Start of Records to use

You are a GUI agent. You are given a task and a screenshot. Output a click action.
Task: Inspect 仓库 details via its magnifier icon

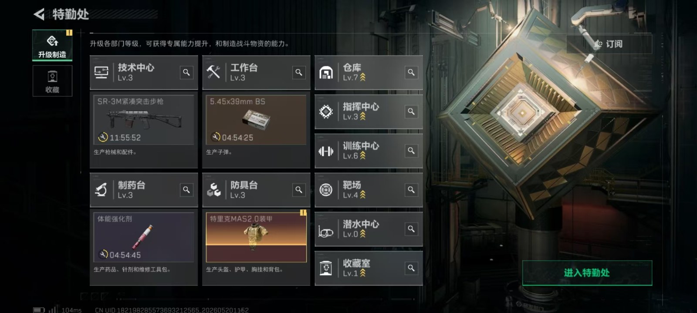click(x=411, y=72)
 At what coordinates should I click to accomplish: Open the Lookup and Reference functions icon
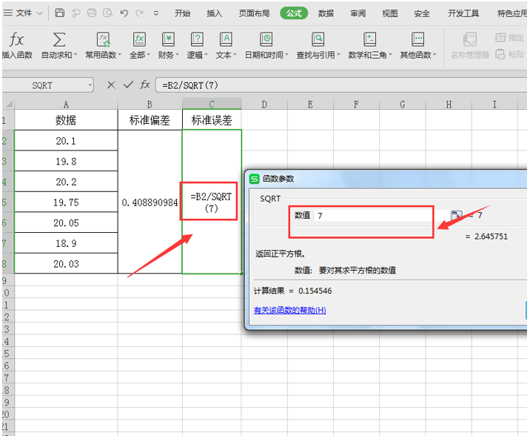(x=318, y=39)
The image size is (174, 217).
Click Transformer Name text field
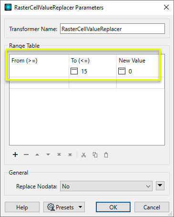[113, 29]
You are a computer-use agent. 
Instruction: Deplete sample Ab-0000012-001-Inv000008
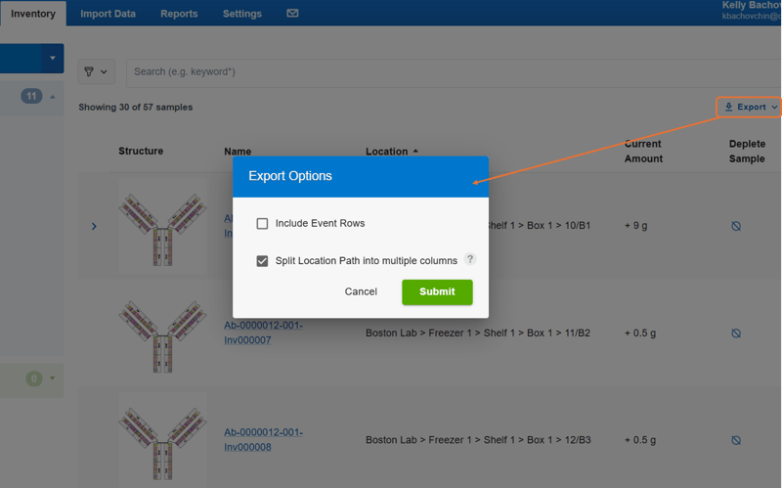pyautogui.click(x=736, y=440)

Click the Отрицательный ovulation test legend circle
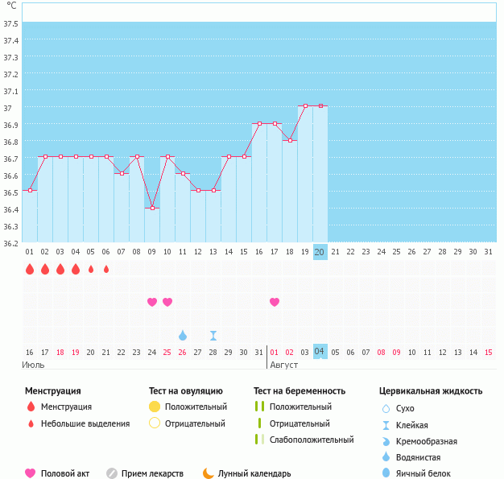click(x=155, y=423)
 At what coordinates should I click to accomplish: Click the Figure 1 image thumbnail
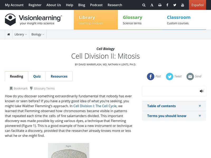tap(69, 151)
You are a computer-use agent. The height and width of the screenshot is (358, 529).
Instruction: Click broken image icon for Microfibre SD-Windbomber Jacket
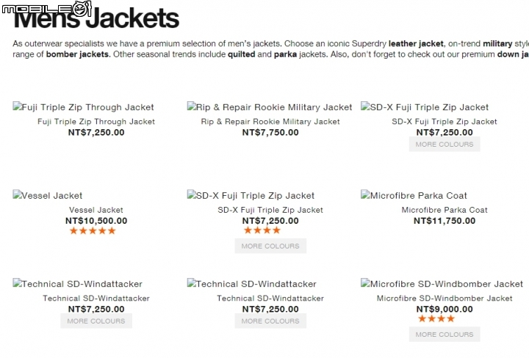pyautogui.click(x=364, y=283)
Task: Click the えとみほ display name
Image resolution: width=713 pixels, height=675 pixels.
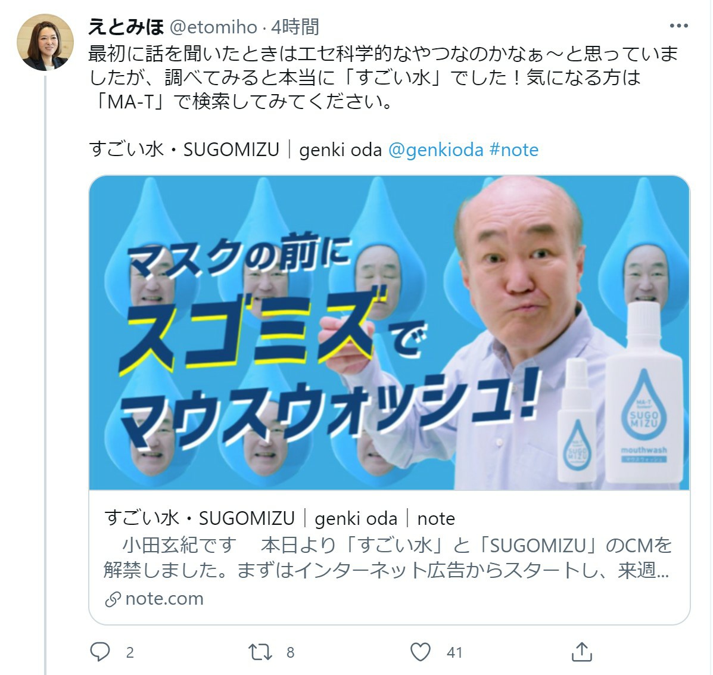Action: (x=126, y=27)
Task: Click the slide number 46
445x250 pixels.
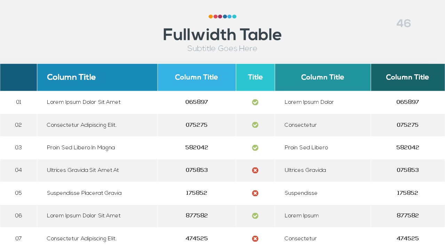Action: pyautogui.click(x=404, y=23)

End of Records to use
Start of Records to use

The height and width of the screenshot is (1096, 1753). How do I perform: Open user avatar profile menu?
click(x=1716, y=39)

End of Records to use
Start of Records to use

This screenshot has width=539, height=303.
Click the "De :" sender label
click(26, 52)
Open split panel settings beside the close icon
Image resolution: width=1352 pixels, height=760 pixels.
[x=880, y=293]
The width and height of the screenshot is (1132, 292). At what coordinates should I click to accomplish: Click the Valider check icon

End of Records to use

§ Work instructions: Look back over the records above. Reproduce exactly everything from the line with "Task: Inspect 仓库" down to the line with "You are a computer-use agent. The", inclusive, and leave the pictures out.

§ Solved exercise:
Task: Inspect 仓库 details via its magnifier icon

click(x=411, y=72)
 At what coordinates should I click to accomplish: Open the Lookup and Reference functions icon
(x=318, y=39)
The image size is (174, 217).
Click Transformer Name text field
[113, 29]
You are a computer-use agent. 
Instruction: Deplete sample Ab-0000012-001-Inv000008
pyautogui.click(x=736, y=440)

Click the Отрицательный ovulation test legend circle
click(x=155, y=423)
 At what coordinates should I click to accomplish: Click the Figure 1 image thumbnail
tap(69, 151)
You are a computer-use agent. The height and width of the screenshot is (358, 529).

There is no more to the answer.